10月17日(日)曇りのち晴れ 明莉との日常その21
文化祭以上に濃い時間を過ごした後の日曜日。昨日は岸本さんがテストに対して悲鳴を上げていたけど、僕はそれを笑って見られる立場ではない。本来なら先々週辺りからテストを意識し始めるのに、文化祭の準備で完全に頭から抜けていた。
「だから、あかりも勉強してないんだよね~」
「いや、明莉は文化祭に来ただけだから関係ないだろう」
そんな雑談をする余裕はないはずなのに産賀兄妹は手を止めて話していた。明莉のテストもちょうど同じ週にあるので、いつも通り居間でお互いを見張りながらテスト勉強をしているけど、今回は僕も集中できていない。

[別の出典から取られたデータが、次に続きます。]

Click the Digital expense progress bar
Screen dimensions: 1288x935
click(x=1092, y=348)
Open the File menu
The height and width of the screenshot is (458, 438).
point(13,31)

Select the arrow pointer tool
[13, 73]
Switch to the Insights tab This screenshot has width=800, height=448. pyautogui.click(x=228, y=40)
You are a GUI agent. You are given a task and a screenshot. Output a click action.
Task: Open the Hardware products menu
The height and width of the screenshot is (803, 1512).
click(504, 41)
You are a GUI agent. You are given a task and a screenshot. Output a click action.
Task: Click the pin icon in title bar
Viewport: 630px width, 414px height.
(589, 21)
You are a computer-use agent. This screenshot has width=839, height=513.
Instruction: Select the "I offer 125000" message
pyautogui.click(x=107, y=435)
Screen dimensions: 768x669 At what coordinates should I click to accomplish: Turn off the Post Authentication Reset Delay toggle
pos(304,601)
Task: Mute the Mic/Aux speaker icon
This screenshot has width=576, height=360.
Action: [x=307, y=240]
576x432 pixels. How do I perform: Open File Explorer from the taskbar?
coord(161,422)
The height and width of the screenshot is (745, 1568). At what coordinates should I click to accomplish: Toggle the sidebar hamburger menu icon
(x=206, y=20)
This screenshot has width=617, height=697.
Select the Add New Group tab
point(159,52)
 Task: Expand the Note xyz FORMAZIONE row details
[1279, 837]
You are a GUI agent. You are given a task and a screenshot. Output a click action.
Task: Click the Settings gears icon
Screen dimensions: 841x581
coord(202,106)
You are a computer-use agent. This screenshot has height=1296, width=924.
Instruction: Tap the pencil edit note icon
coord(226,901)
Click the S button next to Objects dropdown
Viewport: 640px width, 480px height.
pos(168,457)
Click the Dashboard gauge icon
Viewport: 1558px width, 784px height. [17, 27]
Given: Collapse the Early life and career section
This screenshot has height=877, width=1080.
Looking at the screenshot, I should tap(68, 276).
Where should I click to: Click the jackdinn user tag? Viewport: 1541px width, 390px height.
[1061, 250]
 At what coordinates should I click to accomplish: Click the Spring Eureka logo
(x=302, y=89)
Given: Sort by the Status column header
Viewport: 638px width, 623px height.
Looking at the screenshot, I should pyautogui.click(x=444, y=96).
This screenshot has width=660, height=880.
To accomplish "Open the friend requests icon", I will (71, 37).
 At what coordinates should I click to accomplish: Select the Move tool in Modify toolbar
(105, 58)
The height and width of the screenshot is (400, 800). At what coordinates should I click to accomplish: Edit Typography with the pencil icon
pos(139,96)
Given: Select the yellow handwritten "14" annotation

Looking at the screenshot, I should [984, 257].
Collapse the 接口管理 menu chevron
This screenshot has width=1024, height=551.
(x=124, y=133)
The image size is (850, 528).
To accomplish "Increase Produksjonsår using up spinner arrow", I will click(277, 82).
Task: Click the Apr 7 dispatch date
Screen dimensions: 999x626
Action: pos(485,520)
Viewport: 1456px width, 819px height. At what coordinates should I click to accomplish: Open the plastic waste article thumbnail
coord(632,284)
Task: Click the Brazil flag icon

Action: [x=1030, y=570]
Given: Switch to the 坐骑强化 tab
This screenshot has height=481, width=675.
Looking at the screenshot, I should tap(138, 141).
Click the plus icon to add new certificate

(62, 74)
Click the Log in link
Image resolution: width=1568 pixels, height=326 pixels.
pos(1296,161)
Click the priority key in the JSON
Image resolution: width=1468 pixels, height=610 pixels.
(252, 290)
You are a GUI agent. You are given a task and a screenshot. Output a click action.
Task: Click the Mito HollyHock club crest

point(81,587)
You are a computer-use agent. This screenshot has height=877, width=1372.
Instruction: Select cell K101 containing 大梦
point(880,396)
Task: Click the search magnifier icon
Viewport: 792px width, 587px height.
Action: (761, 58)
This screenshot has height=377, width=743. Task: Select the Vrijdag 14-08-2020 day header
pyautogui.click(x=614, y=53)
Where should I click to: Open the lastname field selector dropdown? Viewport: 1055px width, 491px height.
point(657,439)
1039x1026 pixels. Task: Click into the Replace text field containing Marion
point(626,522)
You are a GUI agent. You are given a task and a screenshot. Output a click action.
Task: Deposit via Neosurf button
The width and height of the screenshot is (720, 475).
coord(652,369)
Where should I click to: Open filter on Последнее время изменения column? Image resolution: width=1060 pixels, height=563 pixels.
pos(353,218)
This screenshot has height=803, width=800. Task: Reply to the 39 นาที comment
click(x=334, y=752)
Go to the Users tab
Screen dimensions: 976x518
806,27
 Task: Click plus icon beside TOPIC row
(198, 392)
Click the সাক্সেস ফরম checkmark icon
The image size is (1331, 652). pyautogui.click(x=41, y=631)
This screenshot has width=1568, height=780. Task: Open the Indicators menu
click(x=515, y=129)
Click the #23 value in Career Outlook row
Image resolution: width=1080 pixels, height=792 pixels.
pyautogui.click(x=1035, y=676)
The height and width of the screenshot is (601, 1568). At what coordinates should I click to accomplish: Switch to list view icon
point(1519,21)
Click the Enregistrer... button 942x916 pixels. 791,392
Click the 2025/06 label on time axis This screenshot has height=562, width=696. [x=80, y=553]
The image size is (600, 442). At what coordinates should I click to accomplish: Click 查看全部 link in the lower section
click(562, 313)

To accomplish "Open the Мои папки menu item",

「というか、りょうちゃん。そんなテスト前なのに昨日の午前中はおしゃれキメ込んでどこ行ってたの?」
「えっ? 昨日の僕、そんなにおしゃれしてた?」
「うん。なんか、ちょっと会う人を意識した外行きの時はいつもその恰好だよねーって感じだった」
「それって、おしゃれできてないやつじゃないか……? 僕ってそんなに着てる服のパターン少ない……?」
「まー、少なくともあかりから見たら無難というか、冒険しないというか」
水着を買って来た時も似たようなことを言われた気がするけど、明莉のお眼鏡にかなう僕の服装とはどういうものなんだろうか。無難で冒険しなくてもいいと思うのに、明莉に駄目と思われてしまうなら女子陣からもそう思われて……っていかんいかん。これだと僕が女子ウケを意識してみるたいじゃないか。
「よし。切り替えていこう。勉強するぞー」
「りょうちゃん、さらりと流そうとしてるけど、どこに行ってたか答えてないよね?」
「そんな母さんじゃないんだからいちいち行き先気にしないでよ……」
「りょうちゃんをそんな子に育てた覚えはありません!」
「あーもう! 同級生とカフェに行ってたの……勉強会で」
「うわぁー、意識高い。あかりはカフェに行ったら甘いもの頼んでお喋りしちゃうね」
明莉はそう言うけど、残念ながら昨日の僕らは「勉強は明日……いや、今日の午後から!」と思って残りの時間はしっかりカフェを楽しんでしまった。だからこそ、今日は勉強しておきたいのだ。
「あーダメだ! りょうちゃんがカフェの話するから甘いもの食べたくなってきた!」
「いや、カフェなら甘いものよりコーヒーとかカフェオレになるんじゃないの? ちょうどいいから淹れてくるか……」
「あかりの分も作ってきて~」
「はいはい。ミルクちょい多めと砂糖3杯だっけ……」
その後、久しぶりに自分のコーヒーも明莉と同じ分量で作ったけど……全く別の飲み物だった。ブラックがいいとまでは言わないけど、眠気覚ましにはちょっとくらい苦い方がいいと思う。